| Your assignment |
Every line below that mentions the word "computer" should be copied out.

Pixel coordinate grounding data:
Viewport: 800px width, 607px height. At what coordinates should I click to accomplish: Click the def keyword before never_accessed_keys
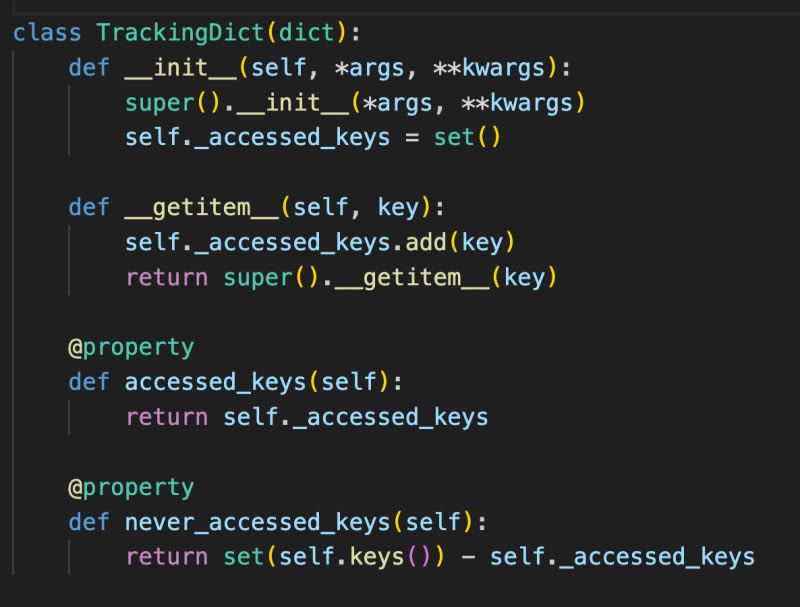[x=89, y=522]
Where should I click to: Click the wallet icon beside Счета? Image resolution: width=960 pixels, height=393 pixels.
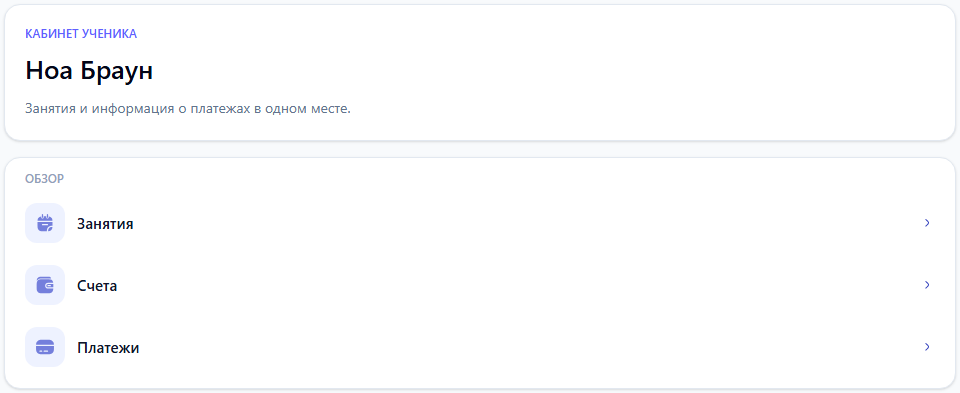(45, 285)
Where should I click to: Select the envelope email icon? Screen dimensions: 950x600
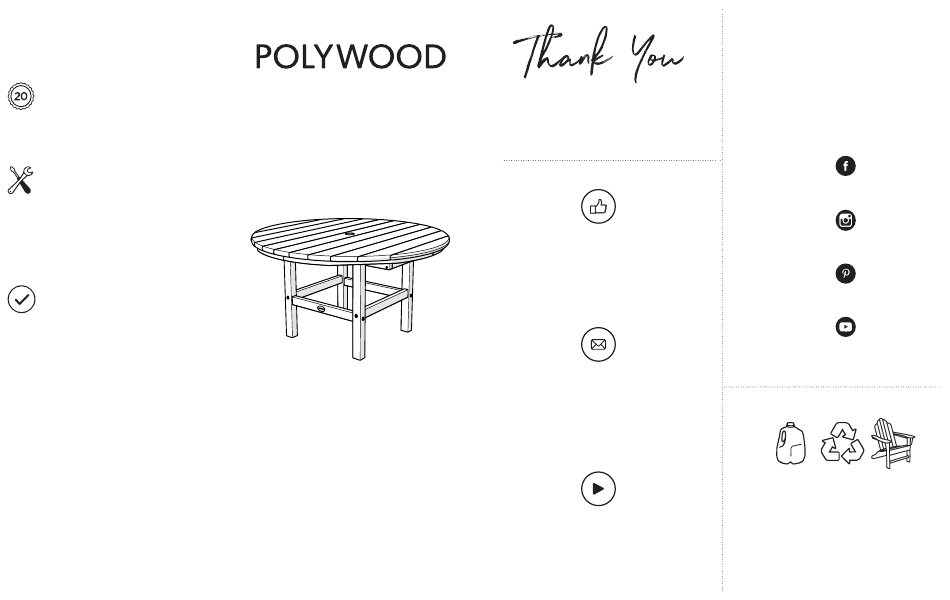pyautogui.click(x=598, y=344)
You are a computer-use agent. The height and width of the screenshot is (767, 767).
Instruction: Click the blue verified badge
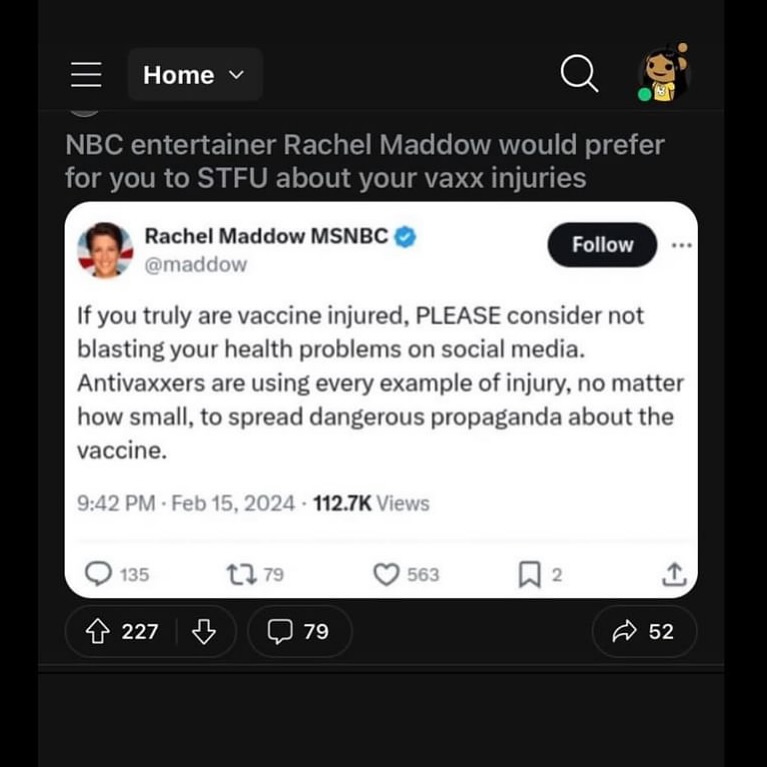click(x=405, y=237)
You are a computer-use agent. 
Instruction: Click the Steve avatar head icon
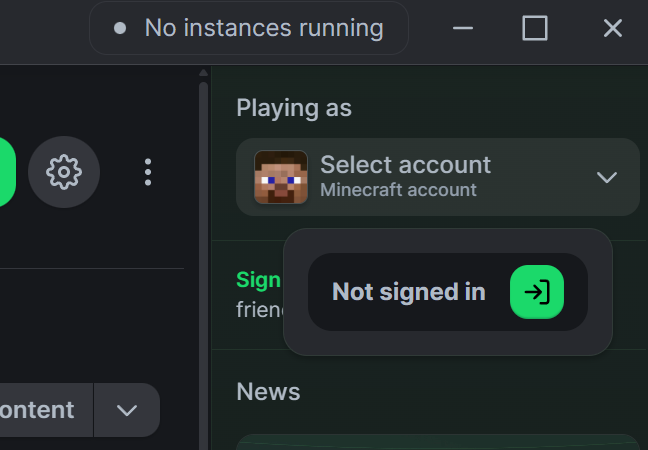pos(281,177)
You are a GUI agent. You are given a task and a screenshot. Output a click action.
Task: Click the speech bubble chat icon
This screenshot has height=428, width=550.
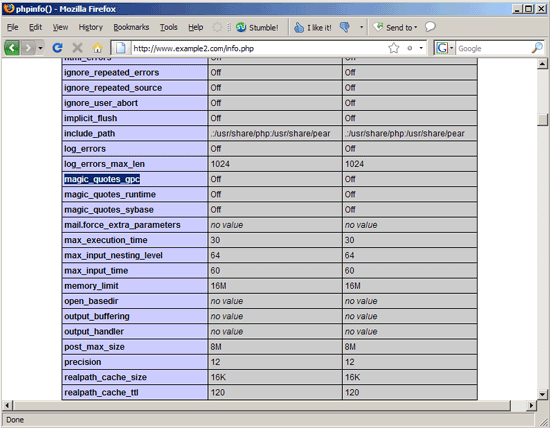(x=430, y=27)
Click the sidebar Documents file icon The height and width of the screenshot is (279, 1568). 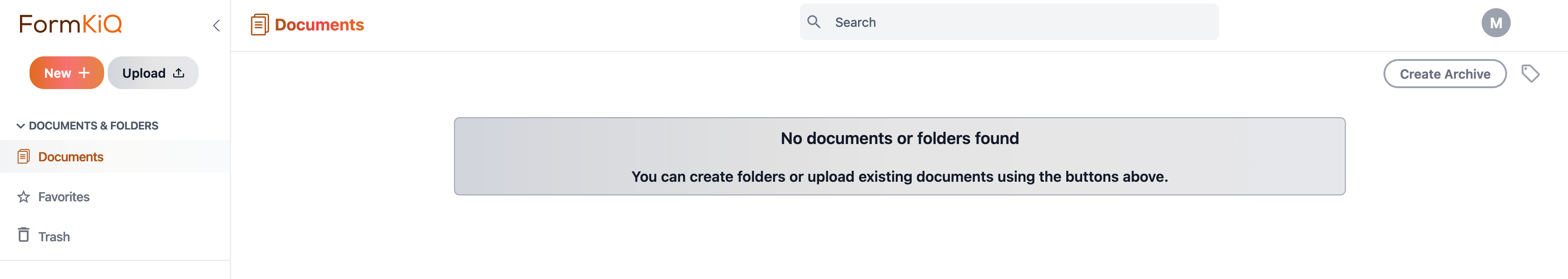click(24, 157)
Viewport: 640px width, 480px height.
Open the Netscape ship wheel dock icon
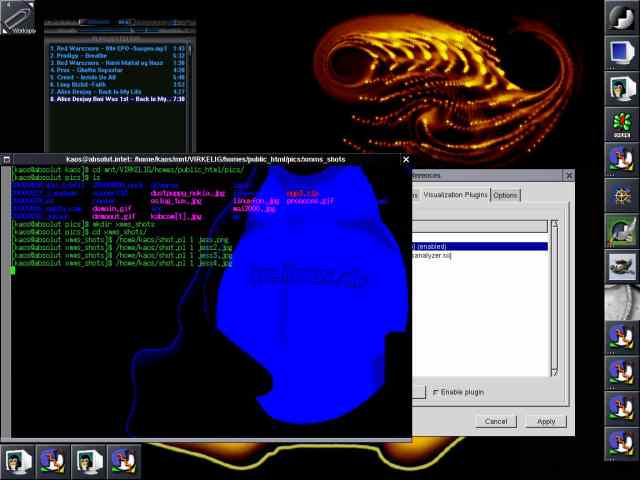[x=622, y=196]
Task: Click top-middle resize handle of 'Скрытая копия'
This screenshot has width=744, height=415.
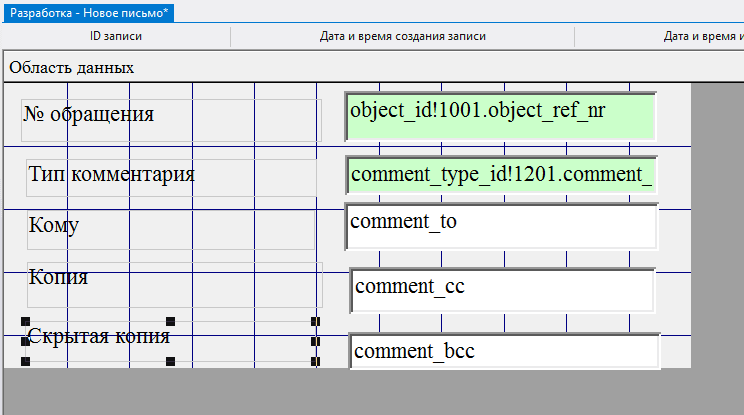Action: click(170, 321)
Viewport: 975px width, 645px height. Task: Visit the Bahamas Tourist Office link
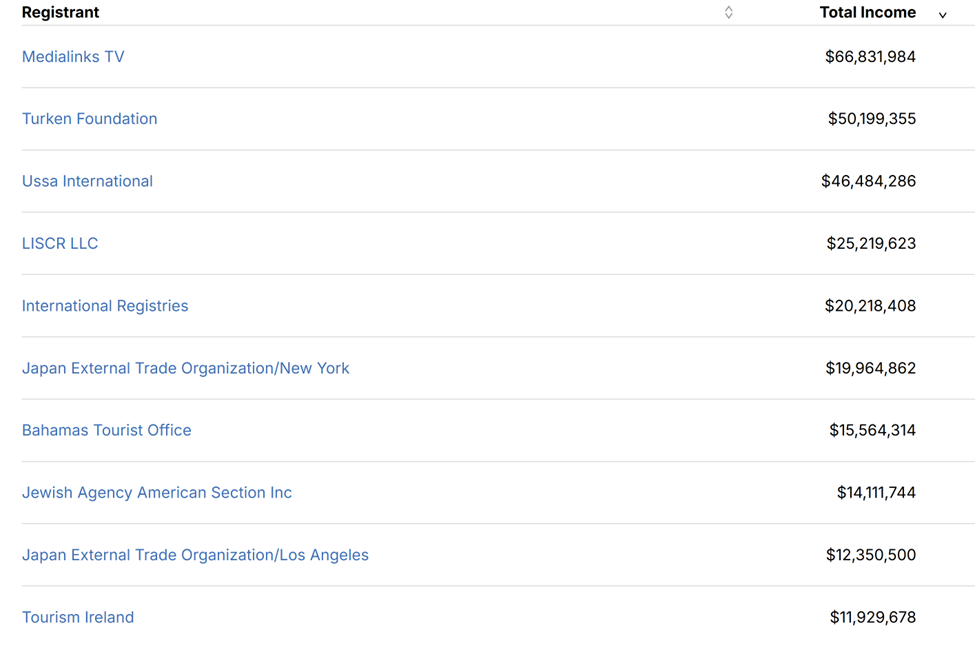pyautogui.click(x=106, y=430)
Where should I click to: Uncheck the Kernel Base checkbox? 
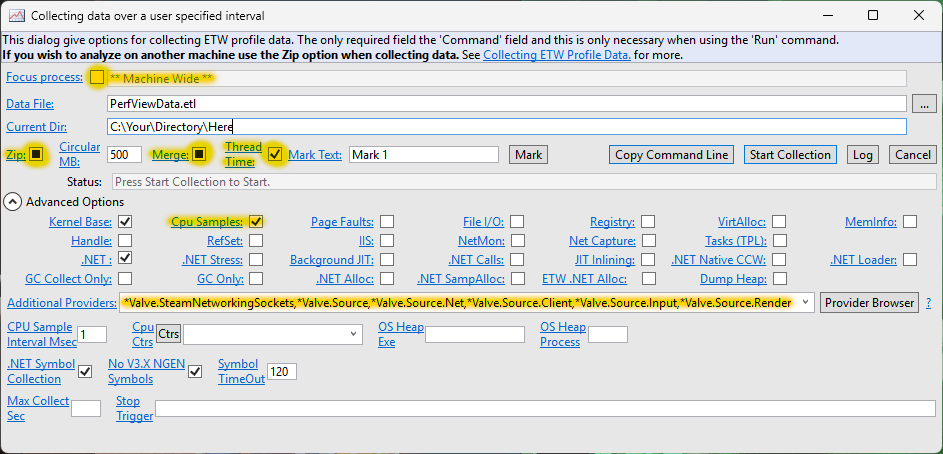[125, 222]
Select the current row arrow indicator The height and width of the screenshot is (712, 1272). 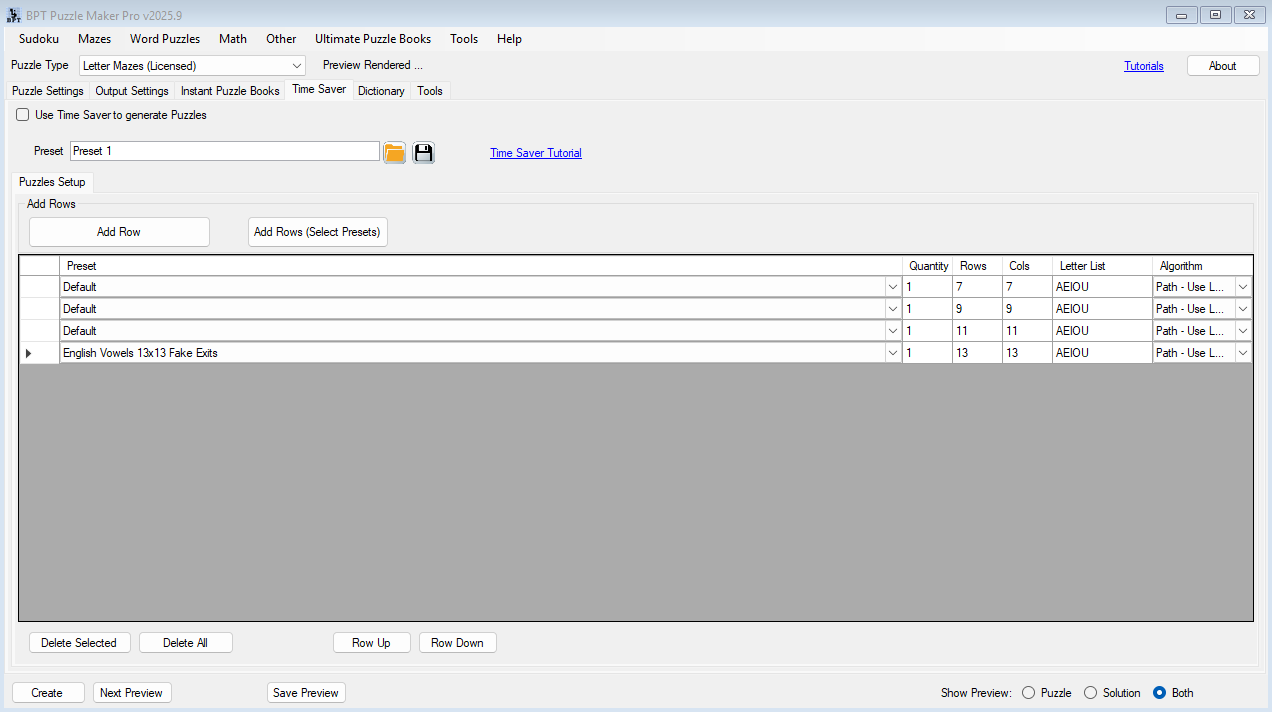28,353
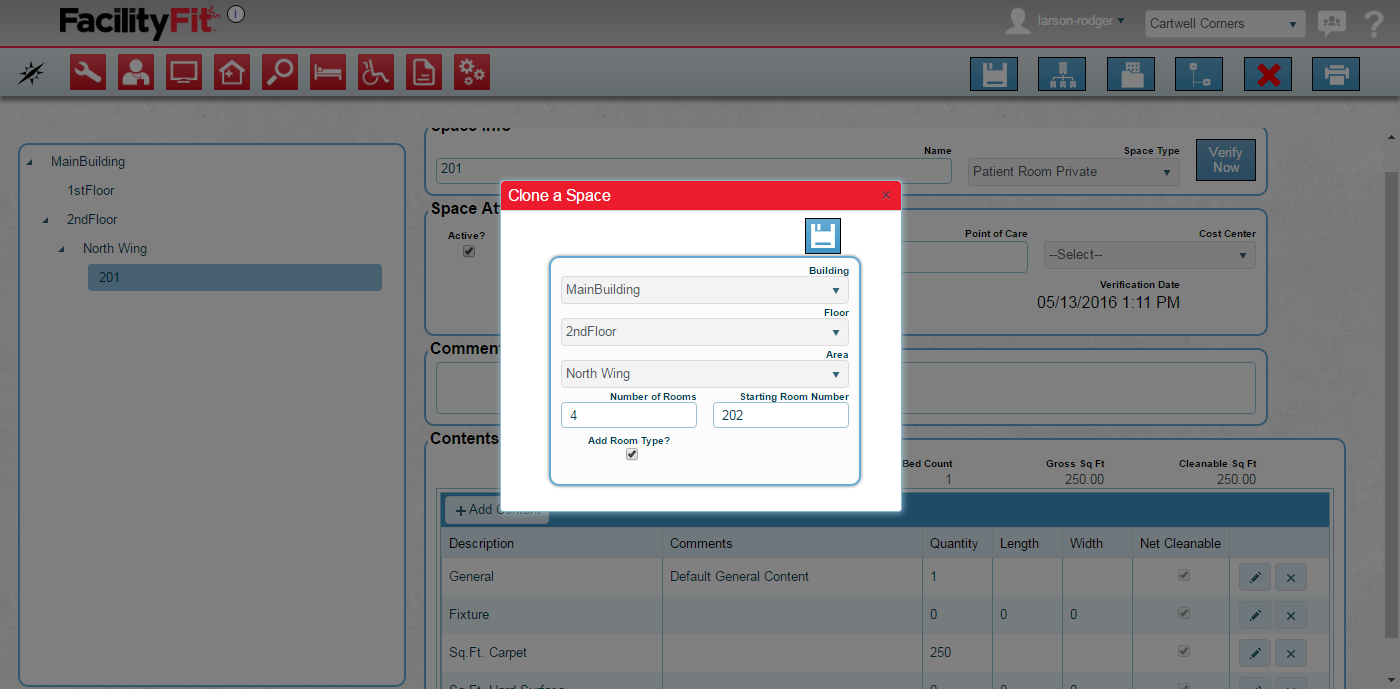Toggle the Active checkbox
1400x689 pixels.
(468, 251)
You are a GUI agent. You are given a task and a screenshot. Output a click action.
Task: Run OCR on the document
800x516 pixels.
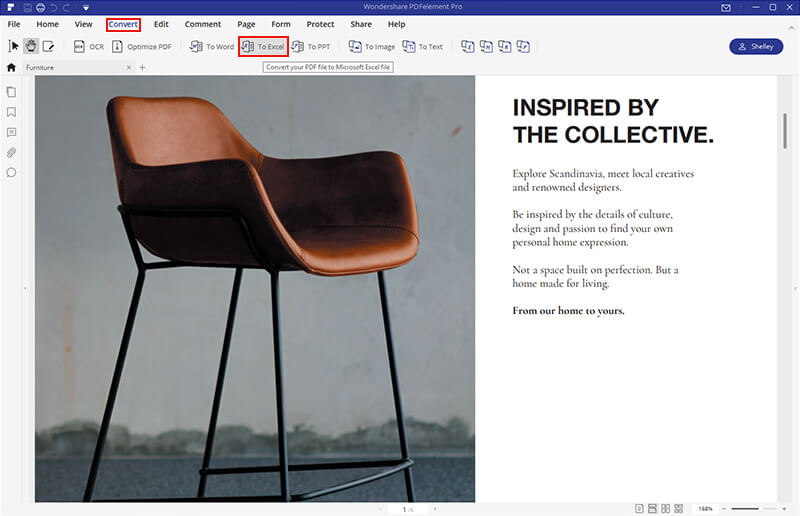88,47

| Worked solution |
You are a computer-use agent. The height and width of the screenshot is (767, 767).
You are a computer-use agent. 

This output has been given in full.